Exercising in water is just apt for pregnant women since the water's buoyancy requires a person to support only 50 percent of his body weight. Besides, it reduces the risk of stress-related injuries and the density of the water is comforting on joints and muscles, which get stressed by the added weight of your pregnancy. The water's temperature also keeps the pregnant lady from overheating during the workout.

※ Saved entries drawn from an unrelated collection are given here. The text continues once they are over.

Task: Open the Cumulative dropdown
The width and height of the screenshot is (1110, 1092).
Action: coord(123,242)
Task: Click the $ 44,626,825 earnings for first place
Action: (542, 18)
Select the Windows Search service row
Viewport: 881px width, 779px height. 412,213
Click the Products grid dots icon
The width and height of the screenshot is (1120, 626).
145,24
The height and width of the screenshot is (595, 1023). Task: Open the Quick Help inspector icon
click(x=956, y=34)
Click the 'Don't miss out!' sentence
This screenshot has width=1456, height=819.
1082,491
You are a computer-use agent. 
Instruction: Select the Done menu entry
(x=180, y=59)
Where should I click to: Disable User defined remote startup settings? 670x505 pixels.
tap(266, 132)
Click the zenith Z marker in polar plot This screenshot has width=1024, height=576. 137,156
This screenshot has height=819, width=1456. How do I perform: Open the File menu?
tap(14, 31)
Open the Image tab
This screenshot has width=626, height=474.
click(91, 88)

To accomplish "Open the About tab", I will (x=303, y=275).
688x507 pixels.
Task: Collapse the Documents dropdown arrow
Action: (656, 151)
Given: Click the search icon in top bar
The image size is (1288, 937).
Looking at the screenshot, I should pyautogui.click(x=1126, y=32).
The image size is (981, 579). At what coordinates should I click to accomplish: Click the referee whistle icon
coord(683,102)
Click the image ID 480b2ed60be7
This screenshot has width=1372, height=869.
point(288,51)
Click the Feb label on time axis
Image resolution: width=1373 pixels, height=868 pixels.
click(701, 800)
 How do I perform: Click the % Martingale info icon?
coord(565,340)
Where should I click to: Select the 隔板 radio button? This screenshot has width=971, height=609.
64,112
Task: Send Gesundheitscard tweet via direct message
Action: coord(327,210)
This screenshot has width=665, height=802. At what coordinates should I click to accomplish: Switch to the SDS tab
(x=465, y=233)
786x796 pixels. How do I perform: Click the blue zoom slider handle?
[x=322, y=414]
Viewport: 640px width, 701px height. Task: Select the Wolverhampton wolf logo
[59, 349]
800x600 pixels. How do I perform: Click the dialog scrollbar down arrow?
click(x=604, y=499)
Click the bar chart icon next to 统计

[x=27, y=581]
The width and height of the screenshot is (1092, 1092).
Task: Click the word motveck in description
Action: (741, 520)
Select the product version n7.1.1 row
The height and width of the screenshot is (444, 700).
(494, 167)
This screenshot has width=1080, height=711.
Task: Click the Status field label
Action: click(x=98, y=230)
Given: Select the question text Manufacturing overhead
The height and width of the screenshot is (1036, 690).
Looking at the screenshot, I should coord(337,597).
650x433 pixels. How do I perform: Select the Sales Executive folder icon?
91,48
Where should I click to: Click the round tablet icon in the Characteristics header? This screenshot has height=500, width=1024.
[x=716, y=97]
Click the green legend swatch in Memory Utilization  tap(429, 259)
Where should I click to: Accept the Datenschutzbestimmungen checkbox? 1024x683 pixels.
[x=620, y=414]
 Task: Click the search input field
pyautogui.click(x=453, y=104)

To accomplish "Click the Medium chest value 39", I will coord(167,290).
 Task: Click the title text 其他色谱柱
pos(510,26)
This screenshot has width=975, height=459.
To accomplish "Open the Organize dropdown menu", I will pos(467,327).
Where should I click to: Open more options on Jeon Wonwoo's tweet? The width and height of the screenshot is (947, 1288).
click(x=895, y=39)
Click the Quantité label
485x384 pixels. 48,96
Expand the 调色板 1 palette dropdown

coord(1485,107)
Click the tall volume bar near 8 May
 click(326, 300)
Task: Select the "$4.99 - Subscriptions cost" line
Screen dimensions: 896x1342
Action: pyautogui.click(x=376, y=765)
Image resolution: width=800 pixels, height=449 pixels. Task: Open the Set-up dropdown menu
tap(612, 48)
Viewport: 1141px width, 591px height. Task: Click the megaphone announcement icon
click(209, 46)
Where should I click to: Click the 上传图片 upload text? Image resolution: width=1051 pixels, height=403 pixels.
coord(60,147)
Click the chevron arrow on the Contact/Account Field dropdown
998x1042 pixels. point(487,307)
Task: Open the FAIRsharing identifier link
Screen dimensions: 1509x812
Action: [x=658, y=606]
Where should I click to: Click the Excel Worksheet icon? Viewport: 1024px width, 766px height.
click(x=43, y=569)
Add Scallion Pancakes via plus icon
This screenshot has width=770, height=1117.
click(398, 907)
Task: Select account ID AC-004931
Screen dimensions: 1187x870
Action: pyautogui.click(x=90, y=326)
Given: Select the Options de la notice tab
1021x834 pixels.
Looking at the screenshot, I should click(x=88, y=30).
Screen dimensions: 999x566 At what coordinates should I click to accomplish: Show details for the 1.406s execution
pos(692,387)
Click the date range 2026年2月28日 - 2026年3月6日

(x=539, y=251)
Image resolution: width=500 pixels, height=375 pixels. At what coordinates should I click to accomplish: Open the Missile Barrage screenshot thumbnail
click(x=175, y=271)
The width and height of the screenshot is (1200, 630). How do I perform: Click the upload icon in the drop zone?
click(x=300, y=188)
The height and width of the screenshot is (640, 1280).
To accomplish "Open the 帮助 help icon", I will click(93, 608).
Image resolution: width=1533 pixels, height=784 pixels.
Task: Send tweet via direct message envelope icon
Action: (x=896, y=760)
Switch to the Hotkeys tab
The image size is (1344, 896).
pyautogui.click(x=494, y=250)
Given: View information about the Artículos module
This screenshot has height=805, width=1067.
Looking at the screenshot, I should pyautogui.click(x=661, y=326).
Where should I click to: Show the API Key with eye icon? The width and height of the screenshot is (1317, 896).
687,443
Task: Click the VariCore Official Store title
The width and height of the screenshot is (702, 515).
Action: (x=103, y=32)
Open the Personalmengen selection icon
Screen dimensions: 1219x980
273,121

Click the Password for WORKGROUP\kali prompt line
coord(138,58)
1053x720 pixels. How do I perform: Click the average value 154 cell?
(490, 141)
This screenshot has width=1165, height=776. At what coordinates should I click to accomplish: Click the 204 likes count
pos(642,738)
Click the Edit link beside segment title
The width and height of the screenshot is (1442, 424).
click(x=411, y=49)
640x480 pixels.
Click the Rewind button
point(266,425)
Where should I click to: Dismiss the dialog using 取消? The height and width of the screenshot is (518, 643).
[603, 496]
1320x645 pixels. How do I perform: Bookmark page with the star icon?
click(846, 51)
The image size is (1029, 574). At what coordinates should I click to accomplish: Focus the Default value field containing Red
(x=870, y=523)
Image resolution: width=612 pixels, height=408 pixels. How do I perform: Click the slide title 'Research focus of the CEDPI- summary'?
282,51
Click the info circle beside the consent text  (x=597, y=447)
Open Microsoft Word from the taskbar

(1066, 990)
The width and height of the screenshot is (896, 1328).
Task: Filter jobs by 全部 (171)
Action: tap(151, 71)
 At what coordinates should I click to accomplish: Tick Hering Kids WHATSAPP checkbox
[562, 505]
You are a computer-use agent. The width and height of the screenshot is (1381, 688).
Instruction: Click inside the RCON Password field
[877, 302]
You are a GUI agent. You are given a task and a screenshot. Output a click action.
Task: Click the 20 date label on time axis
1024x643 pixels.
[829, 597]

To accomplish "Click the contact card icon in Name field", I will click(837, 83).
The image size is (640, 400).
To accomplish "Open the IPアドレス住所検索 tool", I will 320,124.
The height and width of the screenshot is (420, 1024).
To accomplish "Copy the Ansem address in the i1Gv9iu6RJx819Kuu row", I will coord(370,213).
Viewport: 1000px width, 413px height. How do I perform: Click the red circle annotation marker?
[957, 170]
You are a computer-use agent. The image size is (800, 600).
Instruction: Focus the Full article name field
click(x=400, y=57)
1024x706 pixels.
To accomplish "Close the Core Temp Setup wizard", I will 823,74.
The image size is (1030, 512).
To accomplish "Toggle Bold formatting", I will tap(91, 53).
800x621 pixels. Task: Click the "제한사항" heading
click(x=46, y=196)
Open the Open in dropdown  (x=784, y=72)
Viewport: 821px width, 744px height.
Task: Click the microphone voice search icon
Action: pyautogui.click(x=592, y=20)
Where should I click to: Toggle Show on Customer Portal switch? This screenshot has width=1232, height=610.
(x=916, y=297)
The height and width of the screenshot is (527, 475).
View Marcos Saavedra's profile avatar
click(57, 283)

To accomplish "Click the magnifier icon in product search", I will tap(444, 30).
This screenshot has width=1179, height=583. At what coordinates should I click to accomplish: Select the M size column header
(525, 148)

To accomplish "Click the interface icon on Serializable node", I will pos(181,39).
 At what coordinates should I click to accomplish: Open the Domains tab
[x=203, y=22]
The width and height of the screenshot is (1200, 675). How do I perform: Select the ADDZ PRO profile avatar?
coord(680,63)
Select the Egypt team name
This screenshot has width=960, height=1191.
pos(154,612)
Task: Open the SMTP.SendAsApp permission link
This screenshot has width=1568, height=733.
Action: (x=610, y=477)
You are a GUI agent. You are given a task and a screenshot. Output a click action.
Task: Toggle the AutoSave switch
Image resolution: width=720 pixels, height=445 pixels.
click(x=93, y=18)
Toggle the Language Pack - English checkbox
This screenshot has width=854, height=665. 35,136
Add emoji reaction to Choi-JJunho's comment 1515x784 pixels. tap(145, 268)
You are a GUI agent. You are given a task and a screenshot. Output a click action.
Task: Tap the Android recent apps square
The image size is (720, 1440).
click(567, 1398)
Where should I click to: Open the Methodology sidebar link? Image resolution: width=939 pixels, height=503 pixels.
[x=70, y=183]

Even if you're unable to swim, you can do water exercises as most of the moves are performed in waist or chest-high water. Simple swimming laps, walking, jogging, or running in water, will strengthen your core trunk muscles, legs and hips, increasing your cardio-respiratory fitness. For these exercises, there is no need to have any special equipment; however you can use flippers, foam tubes, webbed gloves, and water weights to enhance the moves.
Water Workouts
Water workouts typically are divided into two categories: aqua aerobics and aqua exercise. Aqua aerobics comprise of many fat-burning and endurance-building qualities of land-based aerobics, with no high-impact pounding that can be dangerous while pregnant. Aqua exercise concentrates on improving muscle tone, strength and mobility. For a perfect 30-minute workout, do aerobic activity with strengthening moves.
After a warm up of 5 minutes which usually include swimming a few laps or walking back and forth across the pool; alternate high-intensity walking or jogging with low-intensity recovery periods. The duration of each interval depends on your fitness level; you can begin with 15 seconds. Then you are ready to perform strengthening moves. Alternate another aerobic set and then another strengthening move, continuing the same for 30 minutes. Now cool down for 5 minutes by swimming some laps or walking around the pool. Make sure to do some gentle stretching.